19世紀の歴史家ギュスターヴ・デジャルダン(1834~1902)が著した『プチ=トリアノン歴史と詳述』によると、スープが4品(お米入り、クルトンとレタス入り)。大アントレが4品(牛とキャベツの煮込み、仔牛の腰肉串焼き)。アントレが16品(スペイン風パテ、若鶏のタルタルソース、仔兎の飾り串焼き)。前菜が4品(仔兎のフィレ肉、冷製仔の七面鳥)。焼き物が6品(若鶏、去勢鶏の衣つけ)。デザートにあたるアントルメが16点(記録なし)。コースの一部からでも王妃の夕食会の華々しさが伝わります。このなかから、「牛肉とキャベツの煮込み」を再現してみます。

 レシピは残っていないので、当時の料理文化の「いいとこどり」をしてみます。煮汁には、当時最新の味つけ素材だったフォン・ド・ヴォーをベースに、ブルゴーニュ地方の牛肉煮込みに欠かせない赤ワイン、そしてアルザスのキャベツ煮込みに必須のタイム、ローリエを使います。

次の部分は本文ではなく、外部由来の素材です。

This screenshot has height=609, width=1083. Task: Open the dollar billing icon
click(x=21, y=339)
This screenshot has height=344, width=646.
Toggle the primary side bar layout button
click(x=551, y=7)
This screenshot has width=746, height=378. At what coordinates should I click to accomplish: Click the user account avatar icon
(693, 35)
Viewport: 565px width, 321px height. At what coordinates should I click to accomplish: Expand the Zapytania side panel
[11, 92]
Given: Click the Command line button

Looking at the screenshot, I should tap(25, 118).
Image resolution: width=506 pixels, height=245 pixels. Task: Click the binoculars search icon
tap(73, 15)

 宮廷料理らしさを出すためにトマトも使います。当時、フランスでは南仏の一部と地中海に面したプロヴァンス地方とラングドック地方で、他国ではスペイン、イタリアの一部で食べられはじめたばかりで、欧州のほとんどの人がその味を知りませんでした。フランスではトマトが観葉植物から食用へと見方が変わったのが18世紀後半でした。この頃にディドロやダランベールなどの啓蒙思想家たちが編纂した『百科全書』には、「トマトの果実は熟すと美しい赤色で、酸味のある軽くてジューシーな果肉を含み、この果実をスープや様々なシチューで調理すると非常に美味しくなる」という記述が残っており、トマトの人気ぶりがうかがえます。

マグロのマリネ

 18世紀のフランスでは毎週金曜日と土曜日の2日間は断食日と定められていました。断食期間の肉食は厳禁です。王族を除いた大多数の貴族にとっては、魚の保存食は重宝されました。ニシンは燻製に、イワシは塩をして樽のなかでしめられ、タラは干物にされました。